> **Given records**
══════════════════════════════
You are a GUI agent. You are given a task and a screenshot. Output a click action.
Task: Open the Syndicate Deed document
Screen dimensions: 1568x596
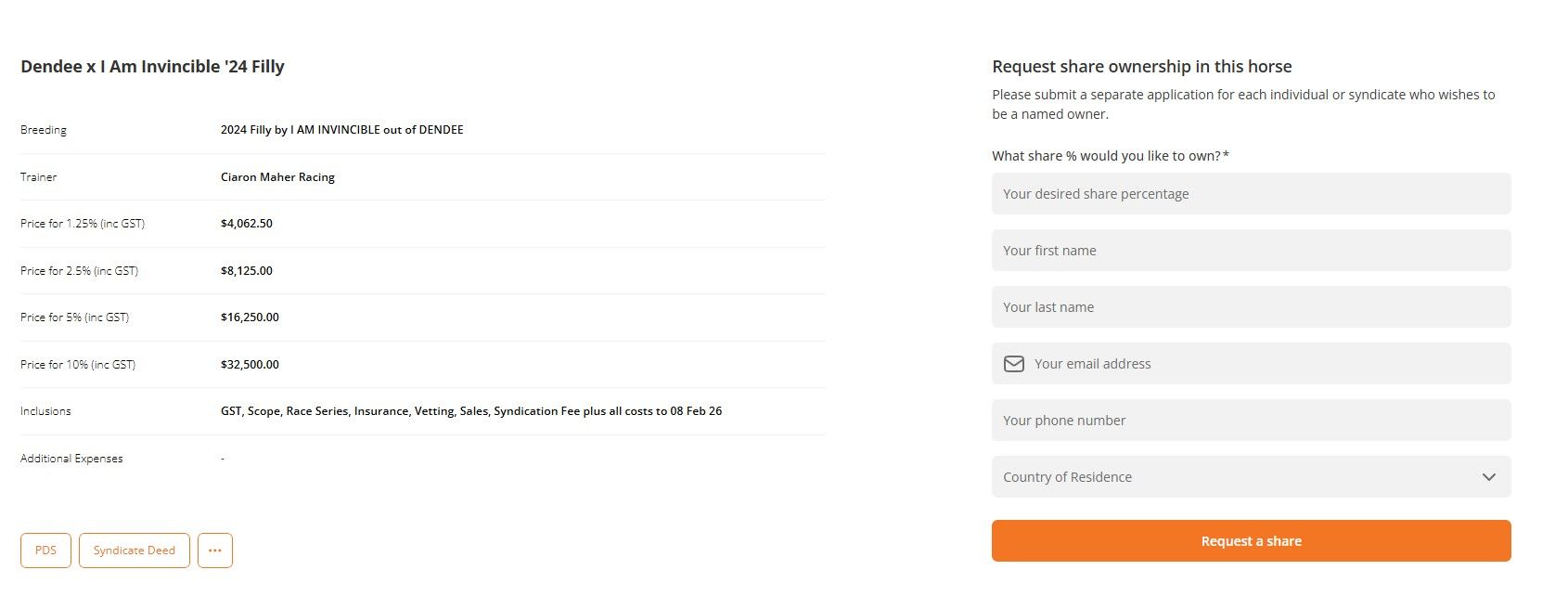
══════════════════════════════
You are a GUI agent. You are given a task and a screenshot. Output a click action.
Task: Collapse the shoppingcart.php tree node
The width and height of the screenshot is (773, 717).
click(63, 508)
══════════════════════════════
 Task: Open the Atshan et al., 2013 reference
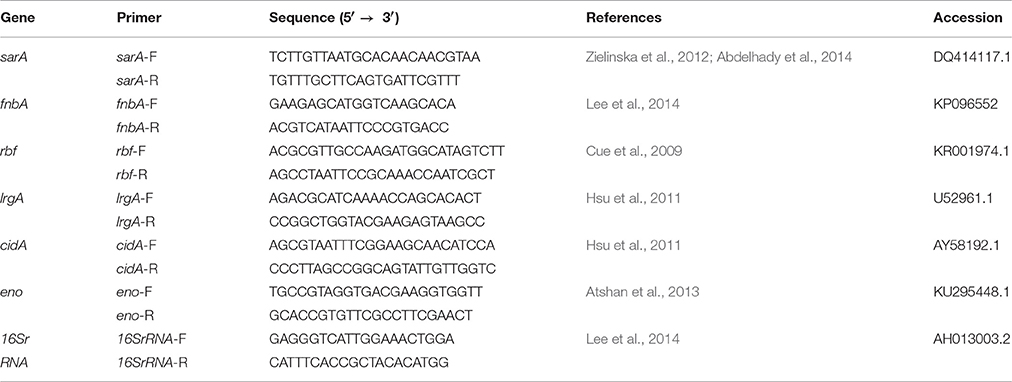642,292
══════════════════════════════
> **Assignment**
What is asked for is an exact copy of the lines above from the one containing "Task: Open the Syndicate Deed document" through the one containing "Screen dimensions: 1568x596", and only those.

> **Task output**
Task: Open the Syndicate Deed document
Screen dimensions: 1568x596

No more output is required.